Tuesday, July 29, 2014

Down and Dirty at Horns Pond Mixer

From left to right, Ian, caretaker at Horns Pond, Dan, Care committee Chairman, and me, Brawny, getting ready to mix a load of human feces with wood chips, so it can be put in the composting bin and "cook" to a germ killing heat.

After Dan starts the rototiller, I blend the ingredients. Ian has been well trained in this procedure, and supervises to insure the correct texture is achieve. We all wear "haz-mat" suit, because in the end, we do have Sh** smeared on it. Talk about Contaminated!

Here Grace, caretaker at Piazza Rock, shovels from beneath one of the privies. It was quite fresh and ripe. The odor was outstanding.....yikes!

Below you can see the freshest batch of human waste. Each privy door can be locked to prevent a bin from becoming overfull. 

I am quite fortunate. At the Gulf Hagas, I do not have to manage a composting privy. North Maine Woods does the two located there at the parking lots.

To see the video of this process, check out my Youtube channel or my other blog,

Thursday, July 24, 2014

The Light Situation

Here in the Gulf, I'm learning a lot about base camp lighting in an off grid situation.

The reflector sheet is actually an emergency blanket tucked around my two burner propane stove. It seems to really help and the warmth it generates is remarkable. I can really tell the difference when some of the panels are zipped shut on the vestibule. Of course, my candles are short and in no way damage the tent.

This base campfire is about 12 inches in diameter. Take a look on my YouTube channel for more details. For some reason, embedding those videos here seem to crop them.

Far in the upper left hand corner, you can see two yard lights, each with a solar panel designed for recharging the batteries, embedded on top. Recently purchased in an effort to provide a bit of light during the long dark nights, each one emits one lumen of light. Its actually enough. However, sometimes during the day, its so dim at my base camp, the lights go on and wear down the battery. I found I must carry them to the river to recharge the batteries. But for a total of $9.47 (including tax) I feel its a decent deal.

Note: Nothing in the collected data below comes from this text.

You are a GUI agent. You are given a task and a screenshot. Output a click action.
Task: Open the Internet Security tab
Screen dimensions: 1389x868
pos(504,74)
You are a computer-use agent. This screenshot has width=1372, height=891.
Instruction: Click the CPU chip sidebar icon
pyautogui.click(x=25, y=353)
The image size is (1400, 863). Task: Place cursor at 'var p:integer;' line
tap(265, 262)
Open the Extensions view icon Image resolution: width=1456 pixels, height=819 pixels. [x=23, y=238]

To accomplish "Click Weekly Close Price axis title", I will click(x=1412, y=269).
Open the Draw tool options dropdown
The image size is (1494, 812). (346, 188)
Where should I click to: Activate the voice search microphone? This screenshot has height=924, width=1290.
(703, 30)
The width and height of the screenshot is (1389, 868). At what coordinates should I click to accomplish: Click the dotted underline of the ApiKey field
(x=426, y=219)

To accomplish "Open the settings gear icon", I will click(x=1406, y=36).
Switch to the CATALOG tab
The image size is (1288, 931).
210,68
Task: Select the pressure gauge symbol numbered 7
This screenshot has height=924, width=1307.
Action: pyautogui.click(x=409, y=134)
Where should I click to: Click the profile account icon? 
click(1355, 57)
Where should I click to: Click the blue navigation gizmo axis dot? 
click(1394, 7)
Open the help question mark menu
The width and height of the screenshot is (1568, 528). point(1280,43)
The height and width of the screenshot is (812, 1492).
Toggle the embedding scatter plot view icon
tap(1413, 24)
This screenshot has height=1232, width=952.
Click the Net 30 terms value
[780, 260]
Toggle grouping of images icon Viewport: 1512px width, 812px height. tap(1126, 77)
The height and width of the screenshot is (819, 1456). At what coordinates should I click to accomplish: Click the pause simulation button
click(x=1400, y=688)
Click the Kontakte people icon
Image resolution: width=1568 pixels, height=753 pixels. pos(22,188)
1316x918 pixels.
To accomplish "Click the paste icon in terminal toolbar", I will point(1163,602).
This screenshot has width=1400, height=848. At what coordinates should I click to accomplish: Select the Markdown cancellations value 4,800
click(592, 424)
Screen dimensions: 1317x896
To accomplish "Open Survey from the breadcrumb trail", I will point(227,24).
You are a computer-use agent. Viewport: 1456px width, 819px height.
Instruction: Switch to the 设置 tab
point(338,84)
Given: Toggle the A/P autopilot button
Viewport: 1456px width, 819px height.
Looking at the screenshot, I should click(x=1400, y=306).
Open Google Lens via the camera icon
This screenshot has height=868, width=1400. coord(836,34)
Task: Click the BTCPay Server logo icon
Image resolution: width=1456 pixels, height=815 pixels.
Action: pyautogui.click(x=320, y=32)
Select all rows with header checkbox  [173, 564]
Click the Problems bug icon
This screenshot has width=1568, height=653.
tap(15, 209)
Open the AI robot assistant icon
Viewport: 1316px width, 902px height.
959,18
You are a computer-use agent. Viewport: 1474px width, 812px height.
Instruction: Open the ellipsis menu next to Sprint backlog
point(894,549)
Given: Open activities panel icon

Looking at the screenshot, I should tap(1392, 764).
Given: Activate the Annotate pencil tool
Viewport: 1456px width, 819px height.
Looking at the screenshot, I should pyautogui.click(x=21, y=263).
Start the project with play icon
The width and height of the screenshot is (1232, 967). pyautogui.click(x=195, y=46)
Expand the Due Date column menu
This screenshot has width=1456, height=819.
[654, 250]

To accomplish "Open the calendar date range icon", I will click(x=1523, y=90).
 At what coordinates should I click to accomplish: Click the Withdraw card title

This base camp has proved to be very comfortable and weather proof. So far no mice. I credit that blessing to keeping a meticulously clean camp, sweeping my vestibule and washing my tent floor often, never eating in bed, keeping all foods in plastic bags, then sealed in solid containers with tight fitting lids.
When ever I return from a ridgerun or days off, I check all my gear, clothes, bedding, and kitchen compartents for new critters that may have birthed in my absence. Keep your fingers crossed for me.....
A previous ridgerunner reported mice had set up housekeeping in his stove. That would really piss me off!

Monday, July 14, 2014

Shoe Review On Location

I spend 10 days off grid and in my spare time, analyze what's working, what I need, what could be useful information. Here's a short video of the shoes I had on location as of a week ago. Then, when someone abandoned a set of blue crocks, my size, I adopted those as well. As a ridgerunner, I find my pack must be light for the return trip to base camp. Often I'm carrying abandoned gear or trash. Please, if you pack it in, pack it out, even if its broken. Most trails are maintained by volunteers who spend time cutting blowdowns and improving drainage so the tread way is passable. By removing your trash and unwanted gear, carrying it to the next town, you help others enjoy their time in nature.